French officials are continuing to update the world with the latest information about Friday’s devastating attacks in Paris.

Here are the details that we know so far, and a few we still don’t know:

At least 129 people were killed in the attacks, French prosecutors said. At least 352 were injured. 99 people were in critical condition.

More and more victims of the attacks are being identified. They come from at least a dozen different countries.

ISIS has both claimed responsibility for and been blamed by France for the attacks, though its culpability has not been fully proved yet. French president Francois Hollande said that his country was now at war with ISIS.

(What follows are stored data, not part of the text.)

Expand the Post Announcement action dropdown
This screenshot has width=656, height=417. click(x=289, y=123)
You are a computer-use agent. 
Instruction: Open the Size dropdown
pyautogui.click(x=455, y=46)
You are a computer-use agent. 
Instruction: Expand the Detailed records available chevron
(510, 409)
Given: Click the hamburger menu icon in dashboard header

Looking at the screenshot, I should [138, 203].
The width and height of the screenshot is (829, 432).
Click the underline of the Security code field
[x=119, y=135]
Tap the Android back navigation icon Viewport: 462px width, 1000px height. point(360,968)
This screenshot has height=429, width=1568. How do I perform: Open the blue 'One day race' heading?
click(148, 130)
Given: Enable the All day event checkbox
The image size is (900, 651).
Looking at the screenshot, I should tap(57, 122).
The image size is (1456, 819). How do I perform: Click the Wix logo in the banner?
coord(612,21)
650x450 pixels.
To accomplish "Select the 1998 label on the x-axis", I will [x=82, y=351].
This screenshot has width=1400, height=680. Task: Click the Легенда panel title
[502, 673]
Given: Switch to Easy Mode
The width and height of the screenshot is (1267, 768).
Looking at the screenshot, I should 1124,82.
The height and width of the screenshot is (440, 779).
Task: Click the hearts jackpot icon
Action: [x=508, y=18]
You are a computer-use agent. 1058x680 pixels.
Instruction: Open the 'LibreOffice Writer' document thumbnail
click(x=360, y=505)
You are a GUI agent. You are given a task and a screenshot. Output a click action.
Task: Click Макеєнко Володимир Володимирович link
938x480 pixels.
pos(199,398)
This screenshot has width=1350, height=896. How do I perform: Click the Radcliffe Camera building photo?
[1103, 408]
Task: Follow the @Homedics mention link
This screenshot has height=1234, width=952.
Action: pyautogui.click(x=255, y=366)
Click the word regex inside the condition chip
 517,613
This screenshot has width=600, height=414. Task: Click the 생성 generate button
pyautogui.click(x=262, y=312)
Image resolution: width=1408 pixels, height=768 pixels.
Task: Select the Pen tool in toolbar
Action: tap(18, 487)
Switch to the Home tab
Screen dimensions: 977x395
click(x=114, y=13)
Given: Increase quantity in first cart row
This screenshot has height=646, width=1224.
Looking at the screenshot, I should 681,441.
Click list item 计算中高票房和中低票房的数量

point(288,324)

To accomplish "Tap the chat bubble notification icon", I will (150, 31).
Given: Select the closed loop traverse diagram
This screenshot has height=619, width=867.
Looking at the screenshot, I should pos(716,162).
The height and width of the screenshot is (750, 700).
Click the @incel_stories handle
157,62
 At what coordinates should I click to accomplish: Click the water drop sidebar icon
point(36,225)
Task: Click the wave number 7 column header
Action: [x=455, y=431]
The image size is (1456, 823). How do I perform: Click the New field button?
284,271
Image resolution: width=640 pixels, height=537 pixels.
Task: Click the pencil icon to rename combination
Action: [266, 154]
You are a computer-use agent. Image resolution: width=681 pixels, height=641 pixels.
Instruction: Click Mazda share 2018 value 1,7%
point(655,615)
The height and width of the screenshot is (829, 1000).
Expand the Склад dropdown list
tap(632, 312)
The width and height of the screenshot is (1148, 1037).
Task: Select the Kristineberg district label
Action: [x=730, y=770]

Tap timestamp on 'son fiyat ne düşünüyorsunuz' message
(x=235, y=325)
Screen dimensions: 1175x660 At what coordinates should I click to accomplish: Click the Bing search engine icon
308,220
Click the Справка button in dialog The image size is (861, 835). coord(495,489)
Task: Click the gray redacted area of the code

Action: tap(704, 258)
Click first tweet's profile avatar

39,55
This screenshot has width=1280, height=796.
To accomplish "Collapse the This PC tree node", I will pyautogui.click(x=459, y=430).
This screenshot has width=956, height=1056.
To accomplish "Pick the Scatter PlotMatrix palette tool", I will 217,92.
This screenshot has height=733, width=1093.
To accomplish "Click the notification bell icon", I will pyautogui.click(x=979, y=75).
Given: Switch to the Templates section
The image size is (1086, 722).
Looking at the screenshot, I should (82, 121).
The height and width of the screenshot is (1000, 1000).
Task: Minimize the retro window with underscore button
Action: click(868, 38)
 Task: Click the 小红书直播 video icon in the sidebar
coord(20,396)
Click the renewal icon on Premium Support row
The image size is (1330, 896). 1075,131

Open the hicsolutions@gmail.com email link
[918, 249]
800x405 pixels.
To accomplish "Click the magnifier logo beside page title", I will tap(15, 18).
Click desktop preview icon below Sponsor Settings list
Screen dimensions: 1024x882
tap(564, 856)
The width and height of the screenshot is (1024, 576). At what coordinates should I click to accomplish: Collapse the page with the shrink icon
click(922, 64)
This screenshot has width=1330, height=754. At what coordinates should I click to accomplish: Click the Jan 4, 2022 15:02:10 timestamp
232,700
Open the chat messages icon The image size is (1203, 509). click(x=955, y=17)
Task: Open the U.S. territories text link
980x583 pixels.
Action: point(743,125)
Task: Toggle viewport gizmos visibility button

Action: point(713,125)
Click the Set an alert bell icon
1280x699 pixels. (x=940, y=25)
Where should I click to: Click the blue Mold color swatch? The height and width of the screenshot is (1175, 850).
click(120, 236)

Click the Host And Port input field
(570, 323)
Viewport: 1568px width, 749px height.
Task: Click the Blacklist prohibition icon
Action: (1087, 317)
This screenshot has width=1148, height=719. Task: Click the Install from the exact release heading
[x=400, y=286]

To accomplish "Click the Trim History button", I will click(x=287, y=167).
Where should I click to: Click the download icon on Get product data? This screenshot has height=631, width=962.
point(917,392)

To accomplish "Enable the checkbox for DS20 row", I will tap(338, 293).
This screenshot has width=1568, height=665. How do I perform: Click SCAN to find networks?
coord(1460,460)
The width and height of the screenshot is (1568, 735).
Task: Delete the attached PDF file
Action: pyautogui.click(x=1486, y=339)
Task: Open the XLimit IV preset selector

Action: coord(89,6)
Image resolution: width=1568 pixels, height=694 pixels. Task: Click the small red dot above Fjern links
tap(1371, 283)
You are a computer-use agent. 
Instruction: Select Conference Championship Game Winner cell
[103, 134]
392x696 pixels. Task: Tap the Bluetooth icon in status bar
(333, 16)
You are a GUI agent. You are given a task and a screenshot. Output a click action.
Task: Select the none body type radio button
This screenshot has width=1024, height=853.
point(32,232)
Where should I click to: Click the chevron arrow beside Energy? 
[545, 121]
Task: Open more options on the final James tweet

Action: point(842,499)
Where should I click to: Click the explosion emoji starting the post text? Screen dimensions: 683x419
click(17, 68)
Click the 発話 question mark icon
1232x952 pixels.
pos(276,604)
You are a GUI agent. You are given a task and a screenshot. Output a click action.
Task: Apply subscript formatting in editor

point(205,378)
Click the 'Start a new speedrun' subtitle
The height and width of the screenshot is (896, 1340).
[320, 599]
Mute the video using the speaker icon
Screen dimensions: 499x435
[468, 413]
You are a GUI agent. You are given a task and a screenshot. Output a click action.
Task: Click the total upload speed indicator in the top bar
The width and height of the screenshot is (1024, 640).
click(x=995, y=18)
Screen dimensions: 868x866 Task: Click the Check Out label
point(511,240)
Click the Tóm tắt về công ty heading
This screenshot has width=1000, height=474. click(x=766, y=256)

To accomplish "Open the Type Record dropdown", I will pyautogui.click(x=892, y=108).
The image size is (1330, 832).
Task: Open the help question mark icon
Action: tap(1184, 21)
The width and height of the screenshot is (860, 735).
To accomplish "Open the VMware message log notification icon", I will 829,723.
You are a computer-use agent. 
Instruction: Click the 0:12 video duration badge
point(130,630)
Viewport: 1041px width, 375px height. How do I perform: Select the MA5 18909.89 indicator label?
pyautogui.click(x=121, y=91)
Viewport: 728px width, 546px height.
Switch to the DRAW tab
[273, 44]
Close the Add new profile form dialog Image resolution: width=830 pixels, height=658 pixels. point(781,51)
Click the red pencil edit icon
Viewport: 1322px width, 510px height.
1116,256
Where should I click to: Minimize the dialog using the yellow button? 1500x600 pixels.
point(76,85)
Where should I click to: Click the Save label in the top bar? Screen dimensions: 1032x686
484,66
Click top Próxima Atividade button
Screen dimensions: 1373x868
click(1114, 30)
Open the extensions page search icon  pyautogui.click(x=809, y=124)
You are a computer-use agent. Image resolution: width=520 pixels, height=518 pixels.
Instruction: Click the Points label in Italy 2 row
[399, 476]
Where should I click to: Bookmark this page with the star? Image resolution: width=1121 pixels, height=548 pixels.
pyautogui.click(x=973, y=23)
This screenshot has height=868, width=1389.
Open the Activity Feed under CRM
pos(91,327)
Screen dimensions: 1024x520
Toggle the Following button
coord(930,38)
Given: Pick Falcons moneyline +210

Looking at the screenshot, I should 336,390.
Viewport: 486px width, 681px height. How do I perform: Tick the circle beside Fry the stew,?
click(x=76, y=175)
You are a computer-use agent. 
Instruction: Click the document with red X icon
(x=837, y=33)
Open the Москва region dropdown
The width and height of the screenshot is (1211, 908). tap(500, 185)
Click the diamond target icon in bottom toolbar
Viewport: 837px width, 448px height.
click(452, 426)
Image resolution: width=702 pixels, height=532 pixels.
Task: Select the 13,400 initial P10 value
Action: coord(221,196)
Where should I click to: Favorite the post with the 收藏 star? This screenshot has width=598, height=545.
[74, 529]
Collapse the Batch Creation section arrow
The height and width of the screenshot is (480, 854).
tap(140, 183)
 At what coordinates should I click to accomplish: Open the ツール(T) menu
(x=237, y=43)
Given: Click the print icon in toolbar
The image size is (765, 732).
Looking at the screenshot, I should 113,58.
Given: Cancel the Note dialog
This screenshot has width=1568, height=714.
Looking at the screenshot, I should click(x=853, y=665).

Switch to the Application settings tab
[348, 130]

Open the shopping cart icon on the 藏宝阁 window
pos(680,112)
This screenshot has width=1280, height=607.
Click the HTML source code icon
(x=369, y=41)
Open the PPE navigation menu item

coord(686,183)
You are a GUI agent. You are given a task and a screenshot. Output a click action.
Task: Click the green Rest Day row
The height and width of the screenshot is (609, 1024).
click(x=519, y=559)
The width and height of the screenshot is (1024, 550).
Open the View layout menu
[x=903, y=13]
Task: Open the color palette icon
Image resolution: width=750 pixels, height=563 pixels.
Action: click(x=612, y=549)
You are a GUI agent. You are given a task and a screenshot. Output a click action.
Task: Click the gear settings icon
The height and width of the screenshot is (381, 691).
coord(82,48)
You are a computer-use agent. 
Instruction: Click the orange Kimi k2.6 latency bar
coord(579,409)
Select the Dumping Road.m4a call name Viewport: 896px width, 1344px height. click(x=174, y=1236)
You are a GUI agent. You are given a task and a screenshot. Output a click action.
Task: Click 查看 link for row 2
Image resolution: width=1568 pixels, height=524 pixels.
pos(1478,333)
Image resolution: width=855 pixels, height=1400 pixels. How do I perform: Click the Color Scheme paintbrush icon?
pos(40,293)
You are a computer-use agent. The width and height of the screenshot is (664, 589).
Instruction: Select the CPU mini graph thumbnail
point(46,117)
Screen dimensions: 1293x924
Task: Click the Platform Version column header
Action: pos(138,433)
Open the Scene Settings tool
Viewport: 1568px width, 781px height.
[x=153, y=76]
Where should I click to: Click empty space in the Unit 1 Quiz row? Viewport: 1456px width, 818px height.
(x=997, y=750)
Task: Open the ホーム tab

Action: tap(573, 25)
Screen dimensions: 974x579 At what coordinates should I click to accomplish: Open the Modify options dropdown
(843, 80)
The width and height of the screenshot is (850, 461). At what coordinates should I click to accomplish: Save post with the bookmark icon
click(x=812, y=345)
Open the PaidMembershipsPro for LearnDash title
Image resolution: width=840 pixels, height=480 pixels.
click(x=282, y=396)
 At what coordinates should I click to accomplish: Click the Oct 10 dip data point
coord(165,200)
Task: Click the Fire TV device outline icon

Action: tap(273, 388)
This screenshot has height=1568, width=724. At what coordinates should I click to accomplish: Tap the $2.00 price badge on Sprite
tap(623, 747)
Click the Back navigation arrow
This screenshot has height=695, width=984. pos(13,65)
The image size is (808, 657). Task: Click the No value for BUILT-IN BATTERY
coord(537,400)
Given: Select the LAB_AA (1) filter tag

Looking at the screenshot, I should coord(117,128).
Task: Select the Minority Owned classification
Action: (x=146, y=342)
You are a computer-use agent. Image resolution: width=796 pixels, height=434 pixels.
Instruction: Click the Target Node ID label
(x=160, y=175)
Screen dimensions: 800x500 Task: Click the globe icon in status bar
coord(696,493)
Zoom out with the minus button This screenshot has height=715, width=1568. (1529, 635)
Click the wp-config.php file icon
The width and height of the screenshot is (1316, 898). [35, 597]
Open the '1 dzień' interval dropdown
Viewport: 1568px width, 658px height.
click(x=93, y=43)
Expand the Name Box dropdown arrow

The attacks were allegedly the work of three different units working in coordination who targeted six different locations. French officials gave what they said was a rough outline of what happened. From the New York Times:

The Paris prosecutor, François Molins, said the attackers were all armed with heavy weaponry and suicide vests. Their assault began at 9:20 p.m. Friday, when two of them blew themselves up outside the gates of the soccer stadium on the northern outskirts of Paris. It ended at 12:20 a.m. Saturday when the authorities stormed a concert hall, the Bataclan. One attacker was killed; two others detonated suicide vests. Inside the hall, 89 people, who had been listening to a rock band, had been shot to death.

Eight attackers have been reported as dead — seven of them by suicide.

At least two suspects have reportedly been identified. One has been named as 29-year-old Ismaël Omar Mostefaï, a French citizen who was known to intelligence authorities. The other is 25-year-old Ahmad al-Mohammad, a Syrian man whose passport was found near the body of one of the attackers. He passed through Greece and Macedonia as a refugee. It is not clear if he participated in the attack or if his passport was being used without his knowledge.

Belgian authorities have detained seven people in connection with the attacks.

The attack on the Stade de France stadium could apparently have been much worse. The Wall Street Journal reported that one of the men who blew himself up outside the stadium actually had a ticket to the soccer game being played inside, but was refused entry by a guard named Zouheir, upon which he detonated his explosive vest.

Many details about the attacks remain unknown, including how long it took to plan them and how many people were involved in them. We also don’t know how the attackers managed to evade French intelligence.

France has declared three days of mourning. A string of tourist attractions, including the Eiffel Tower, have been shut.